Member of Parliament
- In office June 2017 – February 2022
- Constituency: District 10
- In office April 2016 – May 2017
- In office April 2010 – January 2013

Mayor of St. Julian's
- In office 2015–2016
- Preceded by: Guido Dalli
- Succeeded by: Peter Bonello

Personal details
- Born: 15 May 1979 San Ġiljan (St. Julian's), Malta
- Died: 10 September 2024 (aged 45) Valletta, Malta
- Party: Partit Nazzjonalista
- Alma mater: University of Malta
- Occupation: Politician

= Karl Gouder =

Maltese Politician (1979–2024)

Karl Gouder (15 May 1979 – 10 September 2024) was a Maltese politician, who served as a Member of Parliament for the Nationalist Party.

==Political life==
Gouder was first elected to St Julian's local council in 2005. Three years later, he contested both general and local elections, failing to be elected mayor by 10 votes.

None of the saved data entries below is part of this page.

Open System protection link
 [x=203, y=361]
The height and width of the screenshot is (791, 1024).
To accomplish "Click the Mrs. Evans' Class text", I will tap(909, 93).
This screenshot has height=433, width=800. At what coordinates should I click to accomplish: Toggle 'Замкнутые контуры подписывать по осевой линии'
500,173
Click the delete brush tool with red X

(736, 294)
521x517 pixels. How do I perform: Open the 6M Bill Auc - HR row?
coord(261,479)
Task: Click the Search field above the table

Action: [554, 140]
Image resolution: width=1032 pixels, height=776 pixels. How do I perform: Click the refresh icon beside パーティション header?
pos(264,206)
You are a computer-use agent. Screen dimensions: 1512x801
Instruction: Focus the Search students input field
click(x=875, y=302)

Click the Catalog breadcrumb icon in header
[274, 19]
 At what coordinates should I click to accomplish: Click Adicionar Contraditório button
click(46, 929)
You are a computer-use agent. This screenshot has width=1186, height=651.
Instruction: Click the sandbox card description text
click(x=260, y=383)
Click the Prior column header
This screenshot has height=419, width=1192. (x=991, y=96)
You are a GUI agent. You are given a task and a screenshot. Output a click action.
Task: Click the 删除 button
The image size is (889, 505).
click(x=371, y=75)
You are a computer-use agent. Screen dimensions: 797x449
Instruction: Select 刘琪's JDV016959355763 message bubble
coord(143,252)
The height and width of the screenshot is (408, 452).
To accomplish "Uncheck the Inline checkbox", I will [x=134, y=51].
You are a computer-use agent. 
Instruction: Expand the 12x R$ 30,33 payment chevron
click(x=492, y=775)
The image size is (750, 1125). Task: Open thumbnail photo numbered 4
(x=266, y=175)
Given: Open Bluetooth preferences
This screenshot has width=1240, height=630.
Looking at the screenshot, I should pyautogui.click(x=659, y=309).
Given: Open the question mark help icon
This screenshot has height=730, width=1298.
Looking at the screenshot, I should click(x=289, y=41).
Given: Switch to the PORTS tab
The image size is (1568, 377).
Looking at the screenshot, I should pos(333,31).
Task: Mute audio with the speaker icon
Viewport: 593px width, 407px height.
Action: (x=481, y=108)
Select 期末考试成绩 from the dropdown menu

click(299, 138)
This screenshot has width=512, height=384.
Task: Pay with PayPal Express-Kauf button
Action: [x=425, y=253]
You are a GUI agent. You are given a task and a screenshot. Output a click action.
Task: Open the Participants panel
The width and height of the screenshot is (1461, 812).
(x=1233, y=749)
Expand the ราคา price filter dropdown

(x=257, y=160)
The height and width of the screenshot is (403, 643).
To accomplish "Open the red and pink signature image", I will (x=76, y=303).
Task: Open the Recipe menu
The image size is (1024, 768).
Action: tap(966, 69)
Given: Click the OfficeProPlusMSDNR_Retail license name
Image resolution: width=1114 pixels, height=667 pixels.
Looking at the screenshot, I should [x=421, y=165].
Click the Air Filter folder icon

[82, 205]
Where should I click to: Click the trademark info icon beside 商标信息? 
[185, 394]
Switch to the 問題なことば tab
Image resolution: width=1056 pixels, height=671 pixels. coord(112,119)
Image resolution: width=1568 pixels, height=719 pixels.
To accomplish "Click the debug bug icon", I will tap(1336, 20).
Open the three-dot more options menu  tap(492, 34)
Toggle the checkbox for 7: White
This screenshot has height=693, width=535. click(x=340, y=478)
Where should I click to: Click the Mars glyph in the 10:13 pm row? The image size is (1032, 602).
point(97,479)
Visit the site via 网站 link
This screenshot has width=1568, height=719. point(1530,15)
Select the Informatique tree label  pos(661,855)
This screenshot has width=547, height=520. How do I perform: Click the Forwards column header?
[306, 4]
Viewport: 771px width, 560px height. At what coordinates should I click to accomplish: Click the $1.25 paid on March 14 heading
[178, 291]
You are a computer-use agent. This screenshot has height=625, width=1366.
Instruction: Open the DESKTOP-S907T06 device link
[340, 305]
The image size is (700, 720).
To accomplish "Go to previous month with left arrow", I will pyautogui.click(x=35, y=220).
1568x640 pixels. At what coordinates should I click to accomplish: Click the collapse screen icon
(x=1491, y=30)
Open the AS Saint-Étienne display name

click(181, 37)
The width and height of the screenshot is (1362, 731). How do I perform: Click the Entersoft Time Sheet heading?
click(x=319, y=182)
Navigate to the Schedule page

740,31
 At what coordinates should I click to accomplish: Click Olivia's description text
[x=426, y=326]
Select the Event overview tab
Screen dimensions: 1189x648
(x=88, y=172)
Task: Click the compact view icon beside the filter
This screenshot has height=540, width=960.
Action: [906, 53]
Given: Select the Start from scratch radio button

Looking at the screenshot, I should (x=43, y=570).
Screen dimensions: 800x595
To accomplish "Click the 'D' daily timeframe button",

In April 2010, aged 30, Gouder entered the Parliament of Malta via a casual election to replace the Speaker Louis Galea who retired from Parliament to serve at the European Court of Auditors, serving until the 2013 elections. Gouder was the first openly gay person to serve as MP in Malta, and the youngest MP in the then-ruling coalition.

Following the 2015 local elections, where PN obtained 60.51% of votes in San Ġiljan, Gouder was elected mayor of the locality. The following year he was replaced in the role by Guido Dalli, when he again entered Parliament to replace Albert Fenech. He also became the party's spokesman on culture.

At the 2017 Maltese general election Gouder was elected to Parliament for the Forza Nazzjonali coalition in the 10th District with 3,502 preferences. In November 2020 he was appointed deputy whip by the new party leader Bernard Grech.

While not re-elected in 2022, Gouder decided not to contest the casual election to replace Robert Arrigo MP, to focus on internal party organisation. Gouder headed the media arm of the Nationalist Party, leading Net TV to become the most followed private TV station.

Gouder supported PN general secretary Michael Piccinino for most of his term, and was behind the party's organisation of the 2024 European and local elections.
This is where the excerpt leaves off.